There are pros and cons to being an NFL assistant coach when it comes to working from the sidelines of the team or from the press box.
The greatest pro is being a part of the moment and the emotion of the game, in good times and bad. That of course resolves somewhat when a coach decides to work from the press box, although having that eye in the sky can also be beneficial as it allows the coach to see All-22 staff in real-time .
For New York Giants offensive coordinator Mike Kafka, it was never a question of where he would be stationed on game day. Rather than stay on the sidelines, the first-year offensive coordinator chose to sit in the press box, which has worked well for him in more ways than one.
“Being in the dressing room was definitely different,” he said on Wednesday. “I’ve spent the last few years on the field. Not good or (bad) – I think these are just different experiences.
“Down on the field you get a little bit more of a feel for the players, you’re right next to them and you can communicate it. When you’re up in the cab, you get a bigger picture — sort of a bird’s-eye view of the field.”
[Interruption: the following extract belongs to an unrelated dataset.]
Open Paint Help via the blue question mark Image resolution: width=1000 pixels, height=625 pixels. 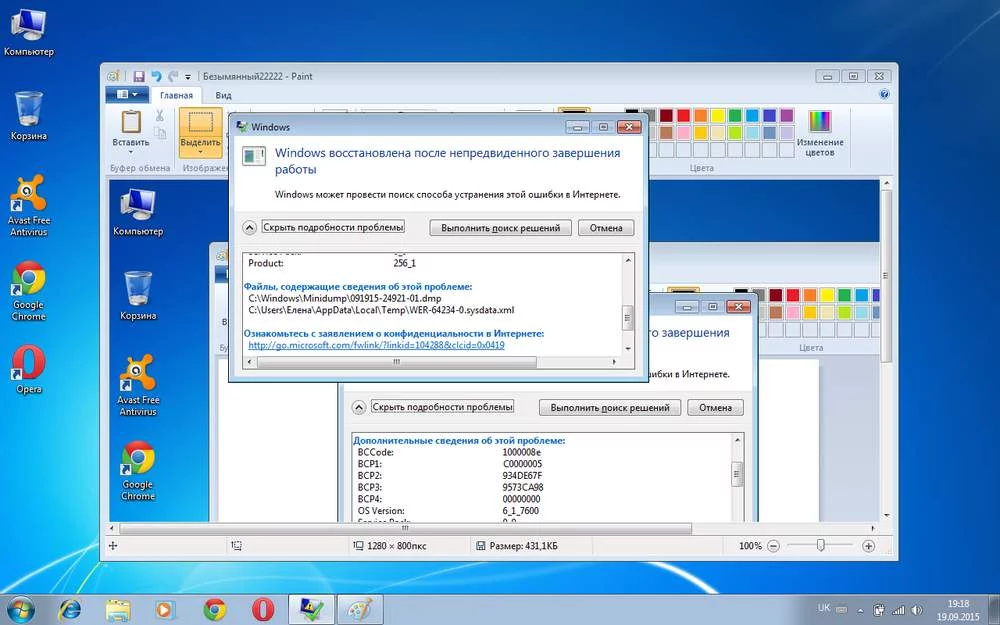coord(884,94)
Kafka frowns on those who choose to work from the sidelines — defensive coordinator Wink Martindale and special teams coordinator Thomas McGaughey have chosen to work on the sidelines for years.
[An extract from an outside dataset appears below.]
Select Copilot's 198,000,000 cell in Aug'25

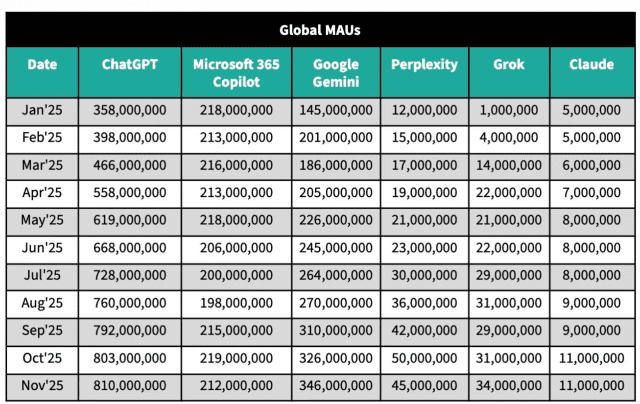click(x=235, y=302)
“You have to trust in both directions. Whether you’re on the field, familiar up in the dressing room, and when you’re in the dressing room, familiar down the field to get the right information,” Kafka said.
Another advantage Kafka found working from the booth is that he is removed from some emotions that could lead to a hasty decision and is able to think with a clearer head and minimal distractions.
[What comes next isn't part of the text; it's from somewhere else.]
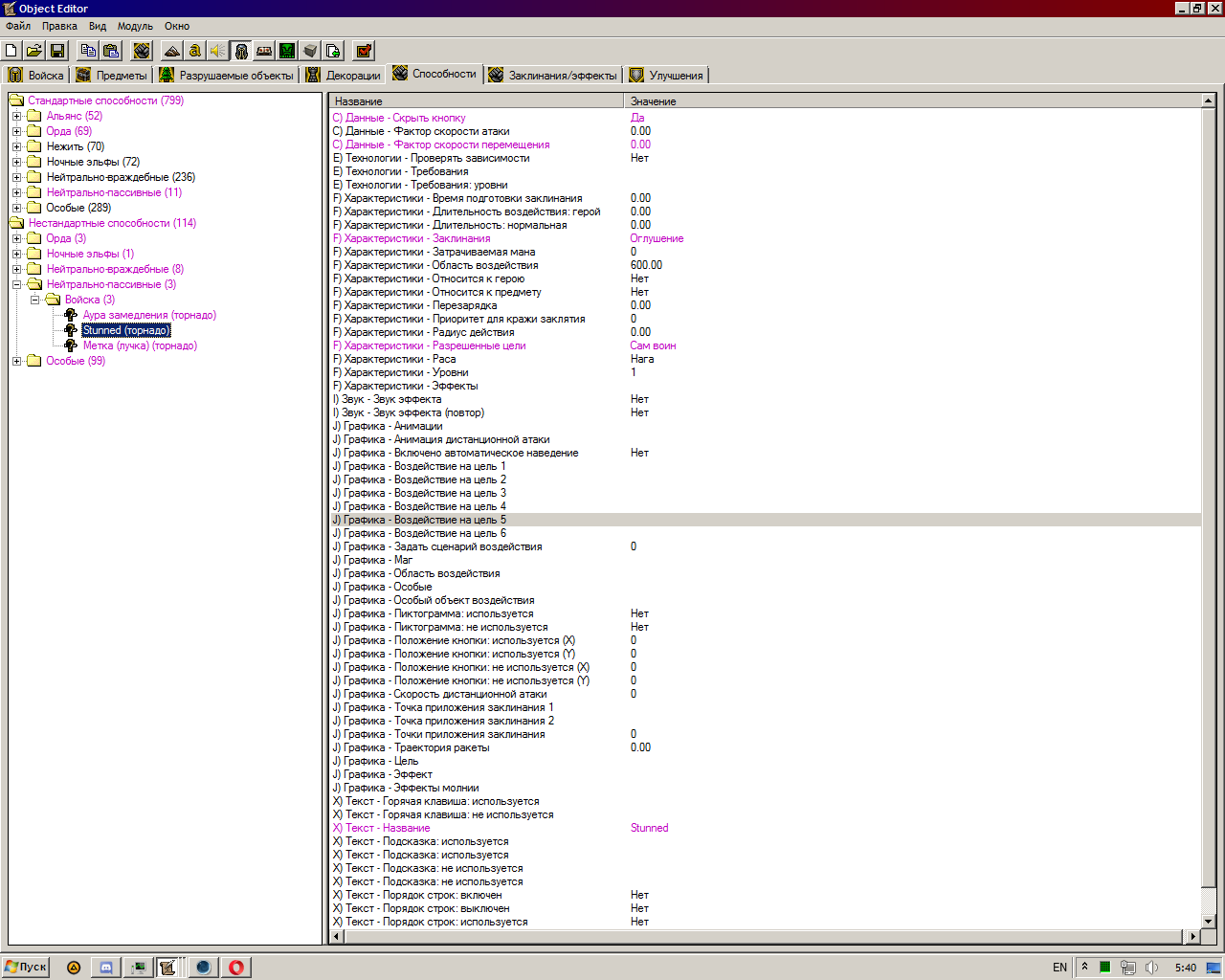
Task: Open the Модуль menu
Action: click(135, 26)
“You can think a little,” he said. “You have more time to think and to spread out. You have an area there where you can write down some notes. You don’t have that in the field, a desk and all that. It’s definitely quieter so you don’t have to worry about the noise of the crowd between rides and such. Those are probably the two main differences.
Of course it’s a challenge to be a good communicator when you’re at the top of the dressing room. Kafka, for example, doesn’t come to the touchline on offense to plot a play on the board or see a photo of what the opposing team did.
According to Kafka, the time to delve into this part of the game is during practice, when all the coaches are on the field with the players.
“Yes, those are things that you practice at training camp and OTAs, pronouncing the pieces and working through how I’m going to communicate that number or that set of pieces and how the quarterback wants to hear it,” he said.
“That’s all that matters when I’m talking to the quarterback, that he gets the information quickly and concisely, he can hear it, and he can relay it that way.”
The arrangement has worked for the Giants, who are preparing to face the Philadelphia Eagles in Saturday’s Divisional Playoff Round. Kafka credits quarterback Daniel Jones with making it that way.
“Daniel is doing a great job with the headset and communicating with the huddle, letting us know what we want to get rolling on offense,” he said.